What is expected
Word for word, restate the lines that run from the line containing "How do I perform: Select the Start node?" to the last line of the records below.

(Supplied records begins)

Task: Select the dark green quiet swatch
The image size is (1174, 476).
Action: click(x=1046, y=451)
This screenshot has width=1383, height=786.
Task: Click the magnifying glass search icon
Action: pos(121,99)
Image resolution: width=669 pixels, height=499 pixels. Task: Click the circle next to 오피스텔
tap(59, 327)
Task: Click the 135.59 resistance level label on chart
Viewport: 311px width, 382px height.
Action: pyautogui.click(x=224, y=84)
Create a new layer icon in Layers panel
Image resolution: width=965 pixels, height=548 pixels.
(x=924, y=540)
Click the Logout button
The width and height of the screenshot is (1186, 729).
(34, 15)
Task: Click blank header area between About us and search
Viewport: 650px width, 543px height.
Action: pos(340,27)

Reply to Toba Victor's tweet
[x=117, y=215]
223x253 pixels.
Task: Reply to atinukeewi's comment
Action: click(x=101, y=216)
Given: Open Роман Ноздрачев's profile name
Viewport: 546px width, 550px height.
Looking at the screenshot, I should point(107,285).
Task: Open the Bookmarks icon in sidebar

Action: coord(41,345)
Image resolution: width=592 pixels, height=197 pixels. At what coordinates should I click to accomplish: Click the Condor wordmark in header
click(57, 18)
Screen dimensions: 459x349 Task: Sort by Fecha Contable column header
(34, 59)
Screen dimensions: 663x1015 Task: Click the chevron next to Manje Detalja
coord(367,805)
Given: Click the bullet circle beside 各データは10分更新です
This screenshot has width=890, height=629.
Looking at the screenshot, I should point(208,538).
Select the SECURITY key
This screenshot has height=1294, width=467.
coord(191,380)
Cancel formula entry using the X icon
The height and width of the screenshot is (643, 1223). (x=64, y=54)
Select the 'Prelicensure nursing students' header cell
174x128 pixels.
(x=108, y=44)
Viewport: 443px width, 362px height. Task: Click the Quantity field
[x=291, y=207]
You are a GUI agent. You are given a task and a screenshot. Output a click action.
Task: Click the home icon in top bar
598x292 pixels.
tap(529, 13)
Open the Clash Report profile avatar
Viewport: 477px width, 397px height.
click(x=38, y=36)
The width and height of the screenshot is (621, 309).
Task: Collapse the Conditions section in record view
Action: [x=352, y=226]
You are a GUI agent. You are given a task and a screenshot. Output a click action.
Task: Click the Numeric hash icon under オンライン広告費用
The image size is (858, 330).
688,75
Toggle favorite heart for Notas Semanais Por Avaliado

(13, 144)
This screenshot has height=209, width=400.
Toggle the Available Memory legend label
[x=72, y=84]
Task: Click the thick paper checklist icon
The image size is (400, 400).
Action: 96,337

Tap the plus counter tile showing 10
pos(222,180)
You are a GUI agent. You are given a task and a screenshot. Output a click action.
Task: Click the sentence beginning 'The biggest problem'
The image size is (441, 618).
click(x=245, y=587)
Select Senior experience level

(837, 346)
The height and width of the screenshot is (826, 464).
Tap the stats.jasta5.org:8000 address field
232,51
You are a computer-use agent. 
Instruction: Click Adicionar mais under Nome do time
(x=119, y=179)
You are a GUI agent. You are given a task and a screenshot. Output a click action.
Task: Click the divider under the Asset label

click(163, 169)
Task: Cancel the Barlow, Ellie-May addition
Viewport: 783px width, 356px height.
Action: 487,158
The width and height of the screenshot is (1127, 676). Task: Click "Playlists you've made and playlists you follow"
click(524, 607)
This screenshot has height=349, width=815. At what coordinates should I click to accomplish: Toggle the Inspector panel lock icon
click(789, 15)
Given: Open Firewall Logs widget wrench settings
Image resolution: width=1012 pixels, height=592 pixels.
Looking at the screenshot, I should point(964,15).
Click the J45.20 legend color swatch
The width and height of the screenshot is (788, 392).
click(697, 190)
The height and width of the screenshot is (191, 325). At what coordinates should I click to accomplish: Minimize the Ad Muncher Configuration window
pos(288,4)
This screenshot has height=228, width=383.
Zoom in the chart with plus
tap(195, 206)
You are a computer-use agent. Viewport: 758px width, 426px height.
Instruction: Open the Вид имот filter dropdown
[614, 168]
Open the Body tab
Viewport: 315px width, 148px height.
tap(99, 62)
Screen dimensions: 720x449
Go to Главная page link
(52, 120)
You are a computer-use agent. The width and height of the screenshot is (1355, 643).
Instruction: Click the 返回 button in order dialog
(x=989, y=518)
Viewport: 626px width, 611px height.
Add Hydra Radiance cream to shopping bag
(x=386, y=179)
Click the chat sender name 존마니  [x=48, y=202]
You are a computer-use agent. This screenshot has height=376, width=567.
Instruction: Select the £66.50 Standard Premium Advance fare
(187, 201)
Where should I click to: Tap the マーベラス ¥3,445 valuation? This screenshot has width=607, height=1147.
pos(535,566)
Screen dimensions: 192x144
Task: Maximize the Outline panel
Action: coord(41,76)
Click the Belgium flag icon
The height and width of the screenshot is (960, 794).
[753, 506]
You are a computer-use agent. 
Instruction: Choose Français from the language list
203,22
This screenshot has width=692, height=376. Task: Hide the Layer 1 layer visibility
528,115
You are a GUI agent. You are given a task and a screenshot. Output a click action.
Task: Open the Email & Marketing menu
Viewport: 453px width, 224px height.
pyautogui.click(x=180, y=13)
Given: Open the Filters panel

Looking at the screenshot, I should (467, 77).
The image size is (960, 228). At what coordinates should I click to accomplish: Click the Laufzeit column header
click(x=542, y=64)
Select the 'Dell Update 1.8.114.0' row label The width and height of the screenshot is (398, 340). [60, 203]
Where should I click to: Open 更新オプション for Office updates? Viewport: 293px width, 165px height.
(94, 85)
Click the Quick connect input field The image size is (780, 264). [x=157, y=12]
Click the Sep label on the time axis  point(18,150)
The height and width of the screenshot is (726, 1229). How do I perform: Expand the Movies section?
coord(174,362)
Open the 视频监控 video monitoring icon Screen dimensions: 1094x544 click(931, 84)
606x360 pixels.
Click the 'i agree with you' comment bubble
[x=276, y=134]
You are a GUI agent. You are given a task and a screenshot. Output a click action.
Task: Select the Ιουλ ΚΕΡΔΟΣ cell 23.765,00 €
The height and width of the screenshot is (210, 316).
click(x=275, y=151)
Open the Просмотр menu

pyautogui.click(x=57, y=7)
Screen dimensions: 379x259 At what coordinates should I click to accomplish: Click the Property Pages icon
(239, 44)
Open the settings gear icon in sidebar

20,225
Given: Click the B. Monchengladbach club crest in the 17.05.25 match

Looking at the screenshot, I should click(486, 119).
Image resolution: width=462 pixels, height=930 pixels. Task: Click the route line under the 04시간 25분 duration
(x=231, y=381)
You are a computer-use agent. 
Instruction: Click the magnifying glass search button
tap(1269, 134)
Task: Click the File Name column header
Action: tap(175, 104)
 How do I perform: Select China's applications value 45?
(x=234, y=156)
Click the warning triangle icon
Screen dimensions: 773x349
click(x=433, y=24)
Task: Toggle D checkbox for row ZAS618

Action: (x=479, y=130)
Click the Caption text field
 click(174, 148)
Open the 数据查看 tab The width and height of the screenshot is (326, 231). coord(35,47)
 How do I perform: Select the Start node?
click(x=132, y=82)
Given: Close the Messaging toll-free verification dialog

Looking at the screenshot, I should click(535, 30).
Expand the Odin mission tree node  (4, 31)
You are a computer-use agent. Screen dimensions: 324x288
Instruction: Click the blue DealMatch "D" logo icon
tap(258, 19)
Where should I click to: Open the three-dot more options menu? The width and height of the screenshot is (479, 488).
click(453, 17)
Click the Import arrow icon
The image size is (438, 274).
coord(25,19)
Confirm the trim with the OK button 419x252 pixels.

(Supplied records ends)

Task response
 How do I perform: Select the Start node?
click(x=132, y=82)
Given: Close the Messaging toll-free verification dialog

Looking at the screenshot, I should click(535, 30).
Expand the Odin mission tree node  (4, 31)
You are a computer-use agent. Screen dimensions: 324x288
Instruction: Click the blue DealMatch "D" logo icon
tap(258, 19)
Where should I click to: Open the three-dot more options menu? The width and height of the screenshot is (479, 488).
click(453, 17)
Click the Import arrow icon
The image size is (438, 274).
coord(25,19)
Confirm the trim with the OK button 419x252 pixels.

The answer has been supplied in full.